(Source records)
--- START ---

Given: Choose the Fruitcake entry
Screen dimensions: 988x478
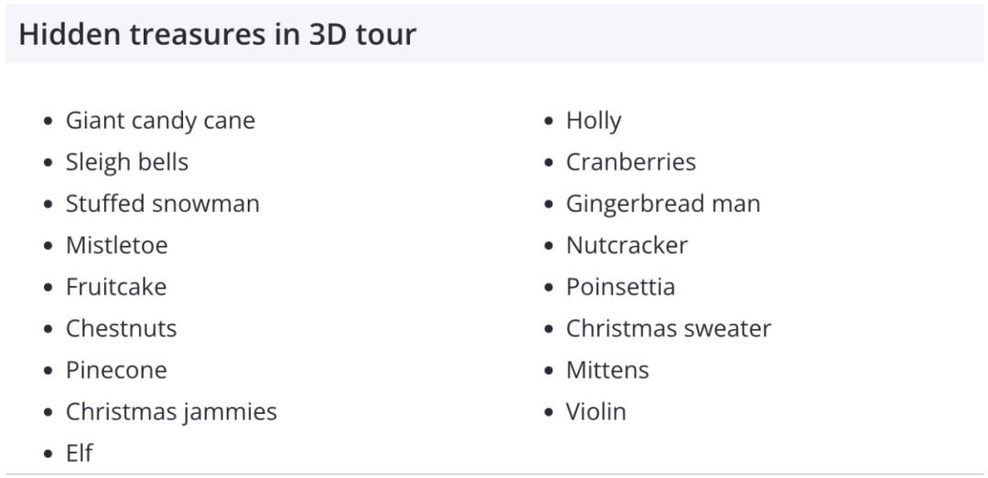Looking at the screenshot, I should click(x=116, y=287).
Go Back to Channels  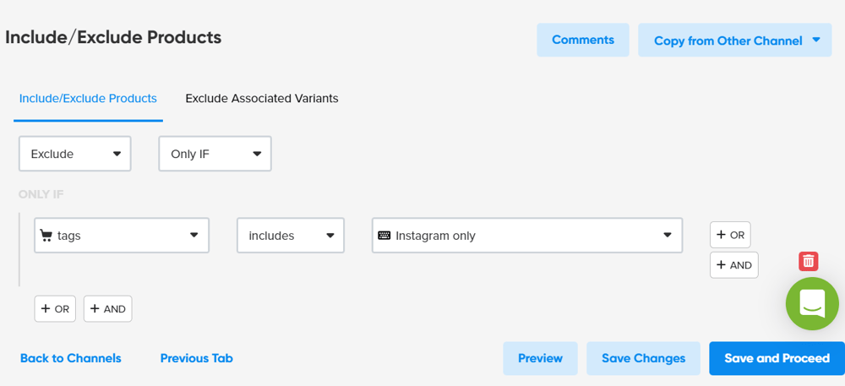pos(70,358)
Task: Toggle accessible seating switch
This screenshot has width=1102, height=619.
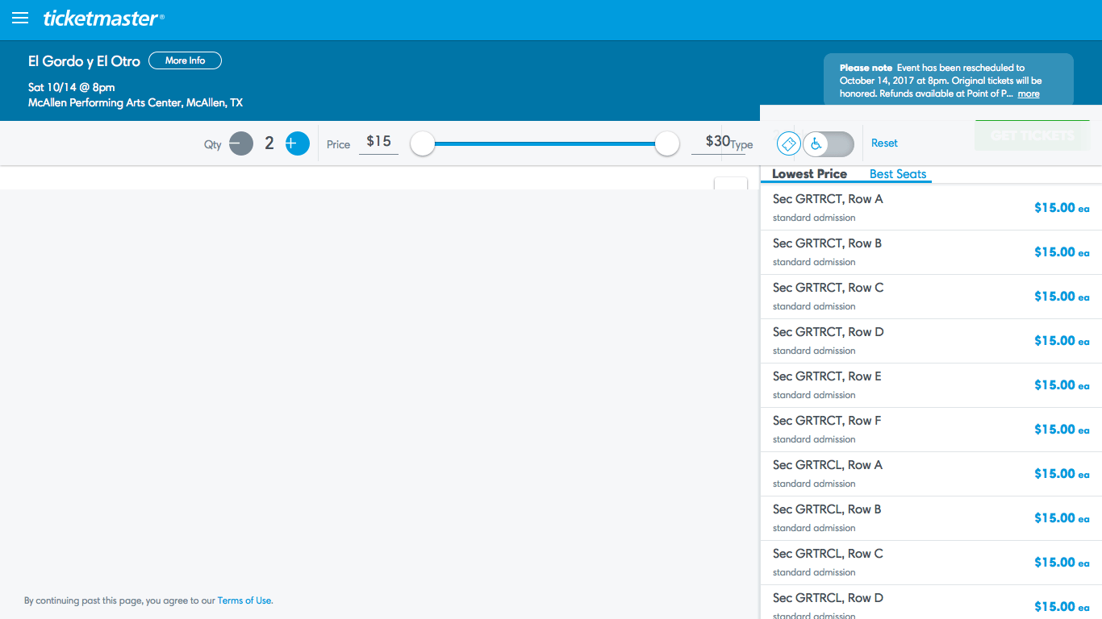Action: click(x=829, y=143)
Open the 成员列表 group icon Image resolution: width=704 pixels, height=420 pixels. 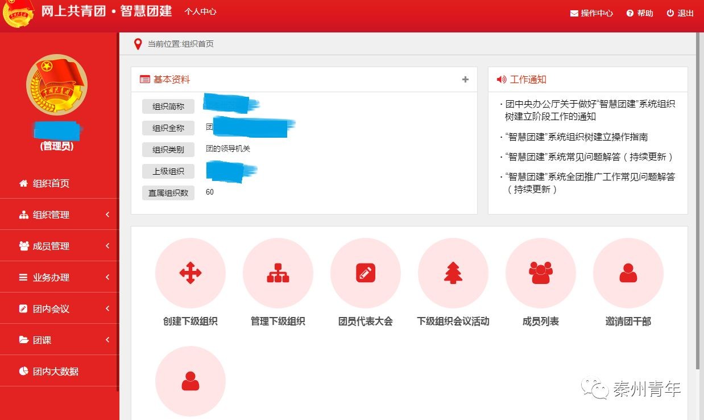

--- END ---

-- WHAT THE TASK ASKS --
Take the lines from the one holding "This screenshot has width=1102, height=619." through the final line of the records above and output them exactly, both ends included, excluding pictures.

-- THE COMPLETED TASK --
This screenshot has width=1102, height=619.
Action: click(x=829, y=143)
Open the 成员列表 group icon Image resolution: width=704 pixels, height=420 pixels. 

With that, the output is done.